Spatial Operators – Handling Edge Pixels
Let’s look now at what we call the edge problem. If I try and compute the pixel value at this particular coordinate the window of pixels in the input image has to look like this. And the problem is that some of the input window has fallen off the edge of the image. So there are pixel values that are undefined: the window requires pixel values that do not exist in the input image. There’s a couple of solutions to this: one solution is we simply don’t compute the output value whenever the window falls off the edge. That would be all the pixels that are indicated, hashed out in the right-hand image. We just wouldn’t be able to compute those.
Another option is to assume that the image is surrounded by pixels that are all set to zero. If we put a layer of zero pixels all around the edge of the image then we can determine a valid window and from the valid window we can compute our function. The problem is that the zeros are somewhat artificial and they will, of course, influence the result returned by the function. Another technique is to replicate the edge pixels. Make copies of those pixels around the edge; stack them around the image so that we always have valid pixel values going into the window.

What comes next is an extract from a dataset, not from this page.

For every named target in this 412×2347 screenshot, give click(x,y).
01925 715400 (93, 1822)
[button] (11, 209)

All of these options have different advantages and disadvantages; just be aware of the problem when you are performing spatial operations on images and in some environments there may be options you can pass into the software to tell it how to handle this boundary condition.

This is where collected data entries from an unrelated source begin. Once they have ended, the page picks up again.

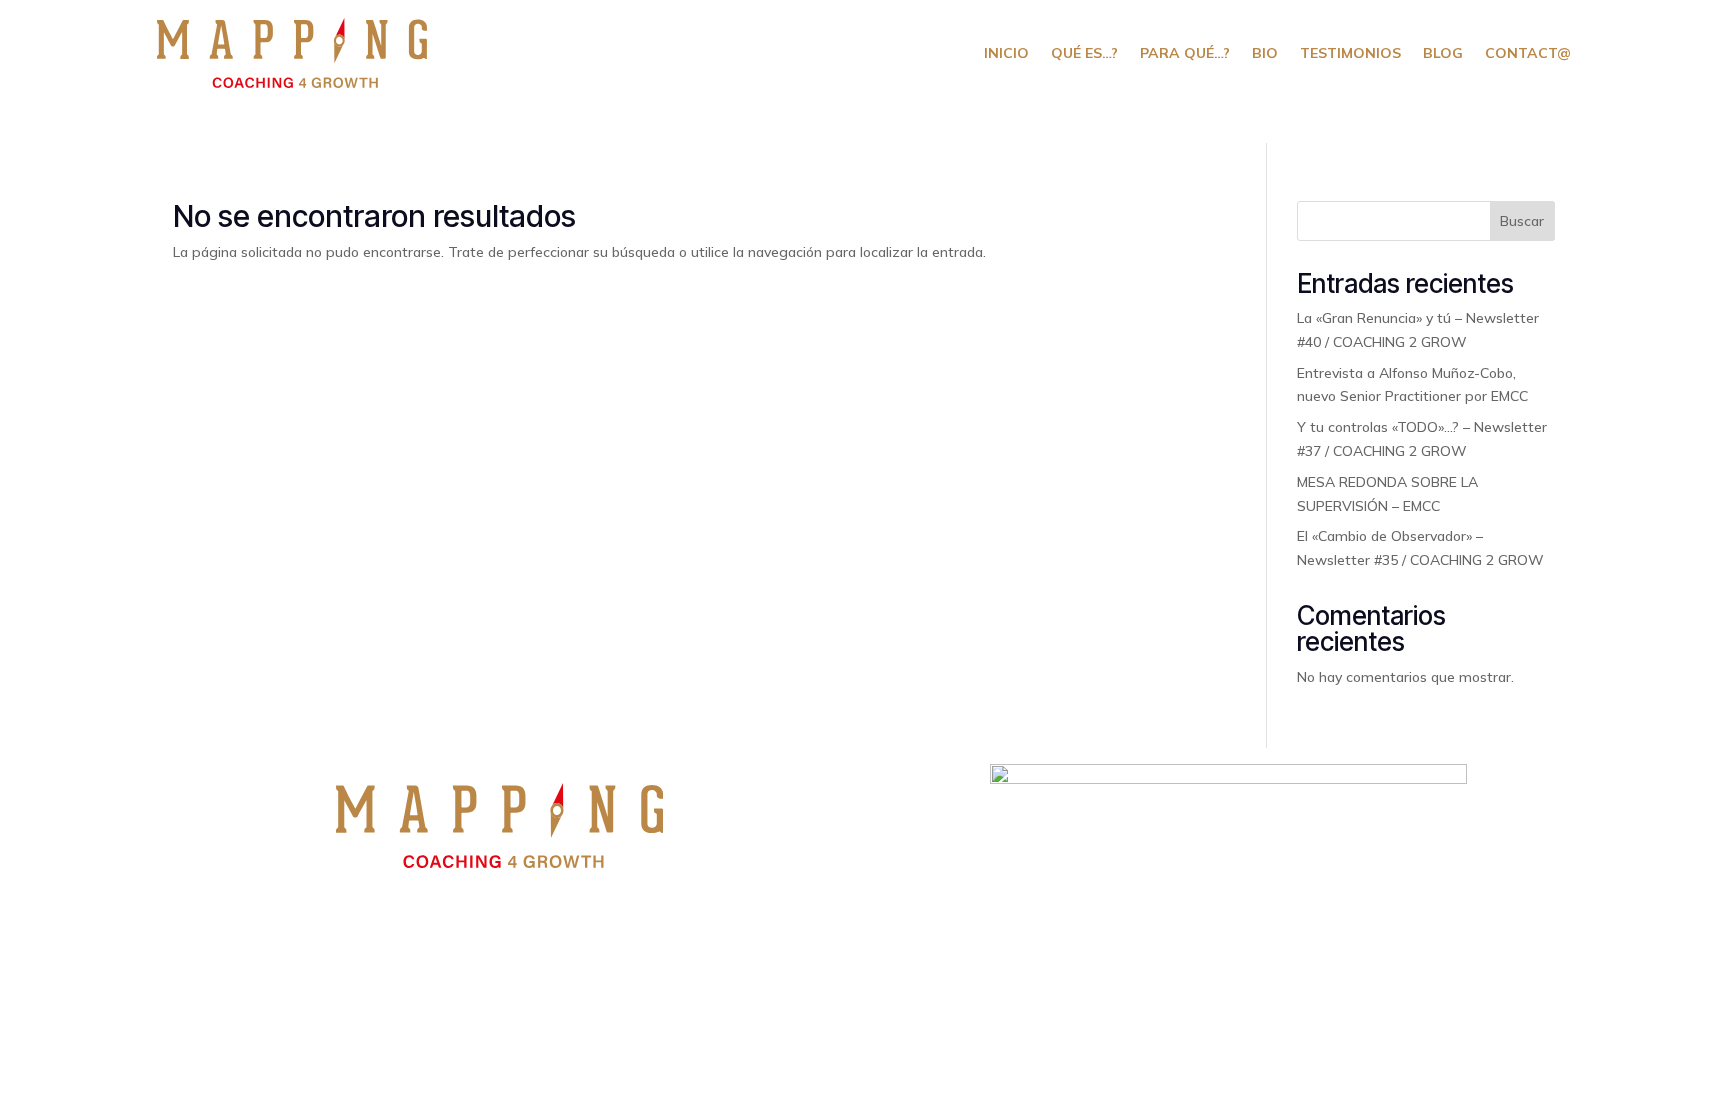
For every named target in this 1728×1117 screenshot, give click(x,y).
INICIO (1006, 53)
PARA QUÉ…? (1185, 53)
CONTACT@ (1528, 53)
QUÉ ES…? (1084, 53)
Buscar (1522, 221)
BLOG (1443, 53)
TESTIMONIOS (1350, 53)
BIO (1265, 53)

We can see the effect of the window falling off the edge of the input image as a dark border around the edge of our output image. Let’s have a look at this image we computed a short time ago. If we zoom in on the edge here, we can see quite a rapid drop off in grey level as we approach the edge of the image, and this is due to the neighbourhood window falling off the edge of the input image.

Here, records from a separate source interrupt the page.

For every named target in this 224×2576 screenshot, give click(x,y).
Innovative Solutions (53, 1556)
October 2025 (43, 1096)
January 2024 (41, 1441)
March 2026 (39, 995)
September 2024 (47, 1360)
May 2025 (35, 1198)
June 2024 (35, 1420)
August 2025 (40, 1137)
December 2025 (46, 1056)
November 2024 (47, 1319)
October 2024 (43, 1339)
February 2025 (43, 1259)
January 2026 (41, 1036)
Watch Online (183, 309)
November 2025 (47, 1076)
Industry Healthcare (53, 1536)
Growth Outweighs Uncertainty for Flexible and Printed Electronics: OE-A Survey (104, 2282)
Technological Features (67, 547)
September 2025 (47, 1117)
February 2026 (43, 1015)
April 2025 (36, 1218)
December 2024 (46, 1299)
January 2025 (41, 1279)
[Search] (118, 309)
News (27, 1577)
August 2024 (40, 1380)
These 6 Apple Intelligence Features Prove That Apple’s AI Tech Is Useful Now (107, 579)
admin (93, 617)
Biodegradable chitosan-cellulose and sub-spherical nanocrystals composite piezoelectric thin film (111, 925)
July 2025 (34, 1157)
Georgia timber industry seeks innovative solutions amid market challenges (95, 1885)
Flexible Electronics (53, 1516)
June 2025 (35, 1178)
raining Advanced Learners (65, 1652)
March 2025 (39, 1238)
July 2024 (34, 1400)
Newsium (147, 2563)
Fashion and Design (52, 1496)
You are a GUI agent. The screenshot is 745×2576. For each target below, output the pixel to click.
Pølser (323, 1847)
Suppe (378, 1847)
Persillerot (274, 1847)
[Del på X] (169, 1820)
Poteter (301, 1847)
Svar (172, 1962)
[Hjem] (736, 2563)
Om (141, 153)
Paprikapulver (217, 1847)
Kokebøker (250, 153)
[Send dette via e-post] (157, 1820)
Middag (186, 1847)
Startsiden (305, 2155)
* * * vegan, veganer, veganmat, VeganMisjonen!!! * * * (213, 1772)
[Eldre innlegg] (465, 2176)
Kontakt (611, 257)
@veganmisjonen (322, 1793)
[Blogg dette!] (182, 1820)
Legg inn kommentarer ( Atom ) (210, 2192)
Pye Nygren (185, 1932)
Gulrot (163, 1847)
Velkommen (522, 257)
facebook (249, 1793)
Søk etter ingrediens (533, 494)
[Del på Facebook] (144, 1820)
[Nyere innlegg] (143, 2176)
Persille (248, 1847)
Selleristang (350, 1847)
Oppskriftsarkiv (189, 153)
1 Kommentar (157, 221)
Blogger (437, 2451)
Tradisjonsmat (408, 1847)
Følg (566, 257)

Another thing to be aware of is that the window size is always odd—it is a square window and the width and the height are always odd numbers. The reason for this is the following: the window is square and it is always centred on the input pixel. Let’s say that the edge most pixel is H pixels away from the centre. In this particular case, H would be equal to 2. Move from the middle pixel, we step two pixels to the right and we are at a pixel which is on the edge of the window. So that means, then, that the window width is 2H + 1. H is an integer; 2H + 1 is always an odd number.
We run into problems when we take all of the pixels in a box around an input pixel and that pixel is close to one of the edges of the image. Let’s look at some strategies to deal with edge pixels.
This content assumes an understanding of high school level mathematics; for example, trigonometry, algebra, calculus, physics (optics) and experience with MATLAB command line and programming, for example workspace, variables, arrays, types, functions and classes.